PROBLEM REQUIREMENTS: Please print only the top portion of the entries below, ending with the line that contains "Task: Jump to", exactly as written.

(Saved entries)

========

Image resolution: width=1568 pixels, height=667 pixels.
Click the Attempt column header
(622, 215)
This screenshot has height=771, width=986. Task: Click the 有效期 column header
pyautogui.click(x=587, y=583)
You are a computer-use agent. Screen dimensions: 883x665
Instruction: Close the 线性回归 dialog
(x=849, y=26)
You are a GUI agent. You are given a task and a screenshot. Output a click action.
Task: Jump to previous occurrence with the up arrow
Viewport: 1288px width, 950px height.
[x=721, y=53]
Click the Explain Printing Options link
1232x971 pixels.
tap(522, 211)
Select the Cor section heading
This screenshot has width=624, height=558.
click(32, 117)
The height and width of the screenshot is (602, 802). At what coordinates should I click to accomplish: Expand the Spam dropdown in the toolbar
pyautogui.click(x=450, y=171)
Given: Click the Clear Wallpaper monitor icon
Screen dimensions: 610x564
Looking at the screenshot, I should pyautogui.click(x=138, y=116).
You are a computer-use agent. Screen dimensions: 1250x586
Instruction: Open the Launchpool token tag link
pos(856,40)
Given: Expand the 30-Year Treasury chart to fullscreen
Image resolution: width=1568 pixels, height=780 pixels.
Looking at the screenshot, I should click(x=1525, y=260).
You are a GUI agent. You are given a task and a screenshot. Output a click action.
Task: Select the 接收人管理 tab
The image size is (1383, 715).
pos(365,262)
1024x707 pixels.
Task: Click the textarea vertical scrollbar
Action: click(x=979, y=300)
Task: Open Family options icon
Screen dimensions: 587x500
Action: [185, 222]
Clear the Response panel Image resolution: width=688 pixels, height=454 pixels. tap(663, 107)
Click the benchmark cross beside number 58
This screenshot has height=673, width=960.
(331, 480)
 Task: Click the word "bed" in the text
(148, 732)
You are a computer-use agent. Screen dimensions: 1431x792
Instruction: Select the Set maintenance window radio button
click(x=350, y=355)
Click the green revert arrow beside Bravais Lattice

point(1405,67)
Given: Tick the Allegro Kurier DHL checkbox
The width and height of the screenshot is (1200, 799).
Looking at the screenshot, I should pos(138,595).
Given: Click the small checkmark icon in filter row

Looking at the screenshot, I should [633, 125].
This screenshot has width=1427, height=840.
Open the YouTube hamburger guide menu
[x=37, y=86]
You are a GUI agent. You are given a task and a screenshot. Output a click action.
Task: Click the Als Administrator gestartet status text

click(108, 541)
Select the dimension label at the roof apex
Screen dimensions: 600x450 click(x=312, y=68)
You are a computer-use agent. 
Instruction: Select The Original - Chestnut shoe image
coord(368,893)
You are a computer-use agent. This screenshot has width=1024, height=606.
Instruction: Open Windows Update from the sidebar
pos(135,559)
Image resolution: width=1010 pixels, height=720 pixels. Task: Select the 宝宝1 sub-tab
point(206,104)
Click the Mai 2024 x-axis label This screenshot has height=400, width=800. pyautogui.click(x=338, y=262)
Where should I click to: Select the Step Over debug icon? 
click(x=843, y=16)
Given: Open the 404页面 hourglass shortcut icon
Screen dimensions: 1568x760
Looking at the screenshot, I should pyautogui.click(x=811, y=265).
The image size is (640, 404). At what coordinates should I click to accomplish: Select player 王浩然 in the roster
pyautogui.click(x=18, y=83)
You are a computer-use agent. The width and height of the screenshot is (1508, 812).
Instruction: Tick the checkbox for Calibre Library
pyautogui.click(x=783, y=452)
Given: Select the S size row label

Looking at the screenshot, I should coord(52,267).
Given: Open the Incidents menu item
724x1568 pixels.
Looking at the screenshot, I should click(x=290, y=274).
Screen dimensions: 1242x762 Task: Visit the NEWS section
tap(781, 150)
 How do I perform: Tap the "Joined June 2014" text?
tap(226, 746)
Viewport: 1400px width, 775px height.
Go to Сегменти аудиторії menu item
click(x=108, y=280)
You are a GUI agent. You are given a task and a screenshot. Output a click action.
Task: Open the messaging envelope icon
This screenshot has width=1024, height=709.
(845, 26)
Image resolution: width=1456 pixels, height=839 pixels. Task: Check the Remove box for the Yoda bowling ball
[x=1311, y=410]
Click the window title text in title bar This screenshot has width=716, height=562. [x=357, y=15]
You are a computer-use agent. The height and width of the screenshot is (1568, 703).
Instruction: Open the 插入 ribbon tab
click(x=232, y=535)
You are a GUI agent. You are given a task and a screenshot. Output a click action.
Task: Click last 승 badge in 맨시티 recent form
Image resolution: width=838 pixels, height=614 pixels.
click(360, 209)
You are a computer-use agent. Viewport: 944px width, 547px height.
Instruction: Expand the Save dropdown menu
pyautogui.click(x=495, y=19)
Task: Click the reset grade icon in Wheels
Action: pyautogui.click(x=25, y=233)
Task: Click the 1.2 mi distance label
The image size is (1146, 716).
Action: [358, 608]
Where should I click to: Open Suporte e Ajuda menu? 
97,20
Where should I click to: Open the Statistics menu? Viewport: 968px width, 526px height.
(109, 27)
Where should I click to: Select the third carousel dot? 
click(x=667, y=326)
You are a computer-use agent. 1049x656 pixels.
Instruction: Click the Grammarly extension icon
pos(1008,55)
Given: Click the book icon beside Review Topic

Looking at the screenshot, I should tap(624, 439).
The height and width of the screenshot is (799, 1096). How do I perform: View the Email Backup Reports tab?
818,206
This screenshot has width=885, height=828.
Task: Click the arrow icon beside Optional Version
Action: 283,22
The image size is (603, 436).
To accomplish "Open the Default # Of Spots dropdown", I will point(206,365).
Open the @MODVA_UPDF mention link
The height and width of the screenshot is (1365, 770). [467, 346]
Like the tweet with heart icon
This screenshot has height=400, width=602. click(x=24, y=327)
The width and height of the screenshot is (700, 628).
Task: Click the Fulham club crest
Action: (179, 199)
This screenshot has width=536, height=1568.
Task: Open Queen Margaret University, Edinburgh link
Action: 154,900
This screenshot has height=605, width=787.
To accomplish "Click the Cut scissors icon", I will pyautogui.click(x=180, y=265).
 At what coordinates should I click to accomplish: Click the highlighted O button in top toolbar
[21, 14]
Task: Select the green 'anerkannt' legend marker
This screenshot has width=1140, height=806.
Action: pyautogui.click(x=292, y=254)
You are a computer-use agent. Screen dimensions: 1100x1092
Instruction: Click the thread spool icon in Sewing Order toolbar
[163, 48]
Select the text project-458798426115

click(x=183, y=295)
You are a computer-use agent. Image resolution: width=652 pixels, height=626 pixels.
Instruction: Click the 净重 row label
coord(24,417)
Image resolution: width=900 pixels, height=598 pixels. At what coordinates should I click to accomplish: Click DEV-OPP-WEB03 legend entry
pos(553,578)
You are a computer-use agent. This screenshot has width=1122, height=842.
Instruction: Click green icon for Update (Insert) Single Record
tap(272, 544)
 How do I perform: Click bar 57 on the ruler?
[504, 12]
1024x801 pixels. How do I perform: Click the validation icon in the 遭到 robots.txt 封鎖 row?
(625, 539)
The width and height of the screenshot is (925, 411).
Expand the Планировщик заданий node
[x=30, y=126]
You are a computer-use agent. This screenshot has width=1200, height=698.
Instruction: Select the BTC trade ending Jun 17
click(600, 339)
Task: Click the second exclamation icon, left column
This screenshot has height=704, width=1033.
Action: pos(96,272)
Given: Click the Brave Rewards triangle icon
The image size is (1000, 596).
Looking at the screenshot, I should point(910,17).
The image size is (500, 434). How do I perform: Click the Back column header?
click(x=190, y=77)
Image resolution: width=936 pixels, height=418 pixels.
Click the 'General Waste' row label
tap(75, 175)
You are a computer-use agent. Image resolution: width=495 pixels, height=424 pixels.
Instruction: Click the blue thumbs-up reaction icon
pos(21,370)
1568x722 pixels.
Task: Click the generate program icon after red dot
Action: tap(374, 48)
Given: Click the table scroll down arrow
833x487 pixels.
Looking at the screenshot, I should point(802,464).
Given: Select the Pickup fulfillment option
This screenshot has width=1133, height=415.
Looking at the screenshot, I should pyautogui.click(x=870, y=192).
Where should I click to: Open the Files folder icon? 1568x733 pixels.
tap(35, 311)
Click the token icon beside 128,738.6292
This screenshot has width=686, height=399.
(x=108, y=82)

========

EXERCISE OUTPUT:
Image resolution: width=1568 pixels, height=667 pixels.
Click the Attempt column header
(622, 215)
This screenshot has height=771, width=986. Task: Click the 有效期 column header
pyautogui.click(x=587, y=583)
You are a computer-use agent. Screen dimensions: 883x665
Instruction: Close the 线性回归 dialog
(x=849, y=26)
You are a GUI agent. You are given a task and a screenshot. Output a click action.
Task: Jump to previous occurrence with the up arrow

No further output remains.